Vectors question

[Dreadnought]

|b|^2 = -9b.a/27
and
b.a/|b|^2 = -9/27

are not equal (you've flipped one side).

[Panphobia]

then you explain how rearranging lets say I = V/R and R = V/I see you divide on the top like if 2 = 5*x, and x = 2/5, then 5 = 2/x no? i used the same principle

[Dreadnought]

27*(B.B) = (-9)*(B.A)
( 27 / -9 )*(B.B) = (B.A)
(-3)*(B.B) = (B.A)
-3 = (B.A)/(B.B)

[Panphobia]

then you would expand right side to be 3|b|cosQ/|b| and cos-1(-1) = 180, which is impossible???

[Dreadnought]

I've been wondering that myself for over an hour now... (rather that finishing my own assignment )

If you want my opinion, trust the math and don't worry too much about it. It's possible the only vectors that satisfy (4A - 3B).(A - 3B) = 0 and ||A|| = 3 ||B|| are A = B = 0 (the zero vector).

Set exercise A: In the rows, replace "chart title" with "chart heading" and write out everything from the line containing "Given: Click the" down to the end of the rows, both ends included, with all else unchanged. Leave the pictures out of your answer.
The text and the rows are unrelated to each other.

Extracted entries:
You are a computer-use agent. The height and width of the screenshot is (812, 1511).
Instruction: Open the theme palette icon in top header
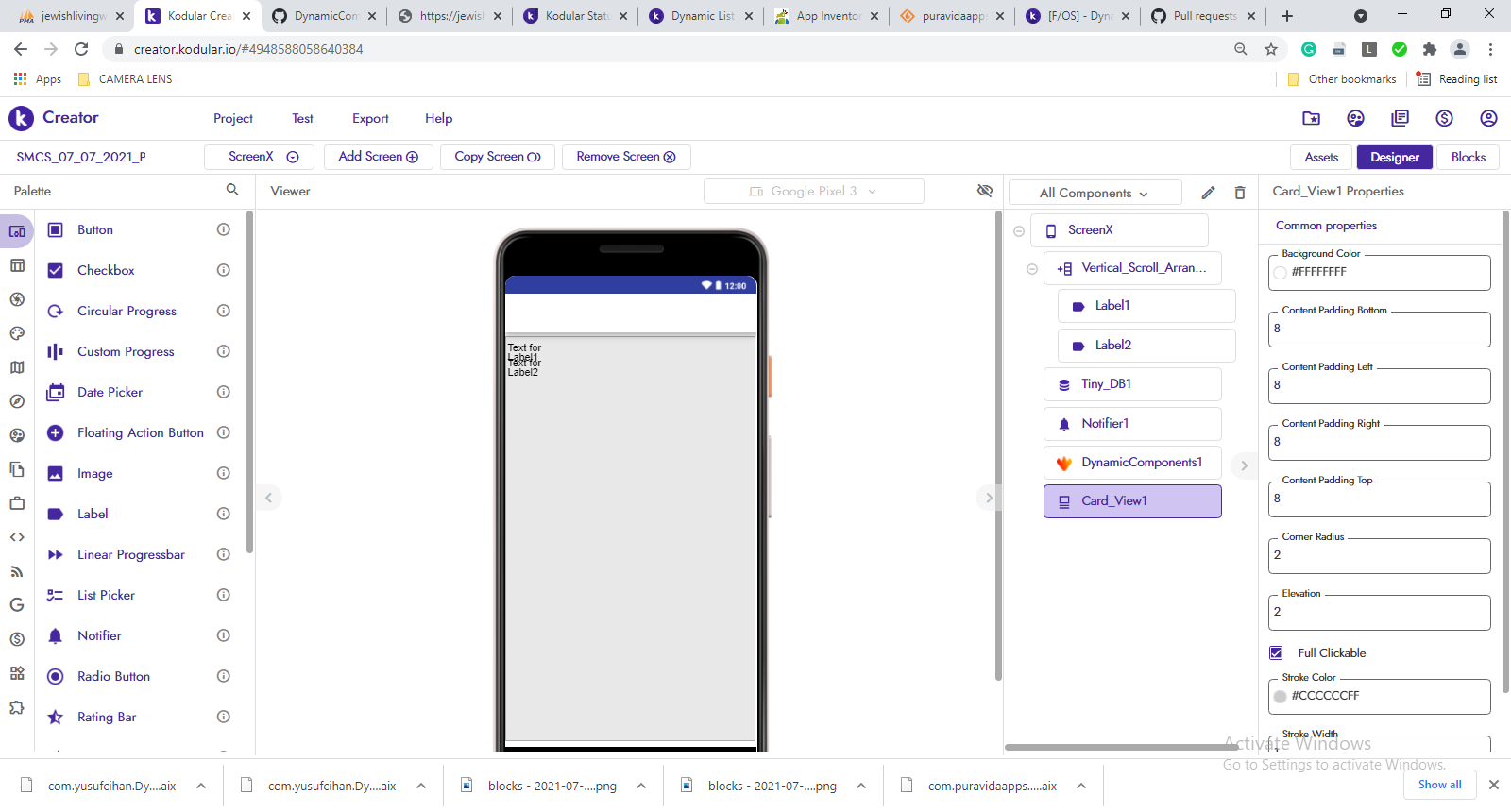click(1355, 118)
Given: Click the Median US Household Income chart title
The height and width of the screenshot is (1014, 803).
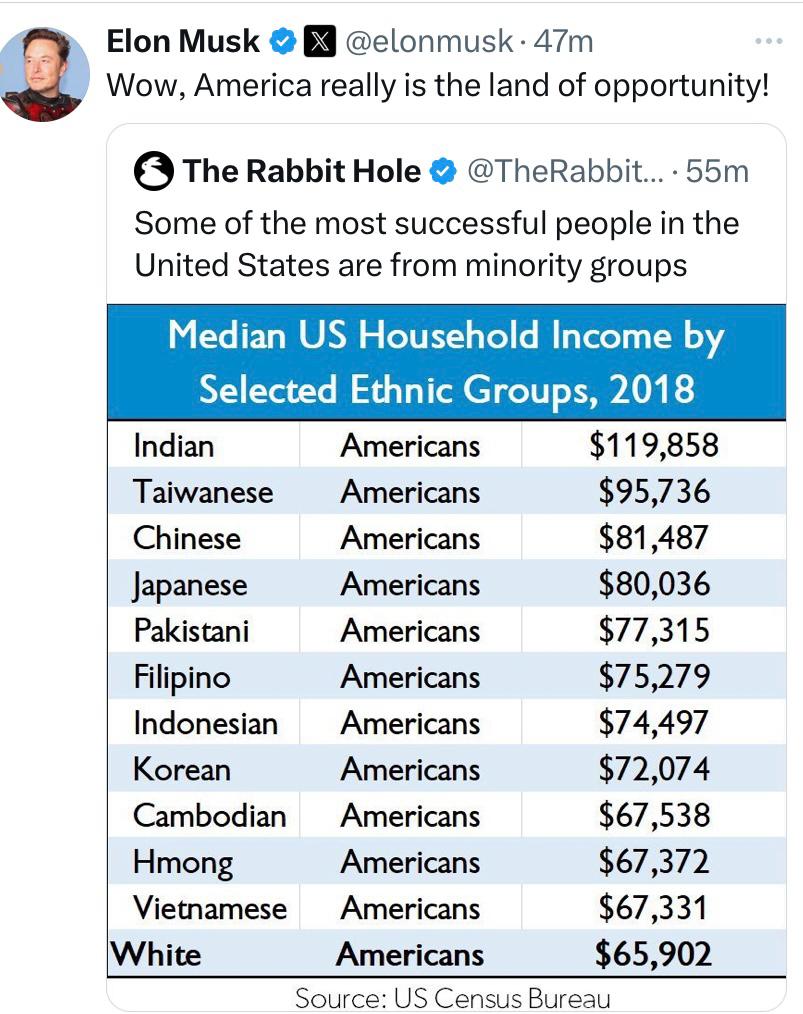Looking at the screenshot, I should (x=447, y=362).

Set exercise B: In the vectors thread, what value does Dreadnought's rearrangement give for (B.A)/(B.B)?

Correct answer A:
Given: Click the Median US Household Income chart heading
The height and width of the screenshot is (1014, 803).
Looking at the screenshot, I should (x=447, y=362).

Correct answer B: -3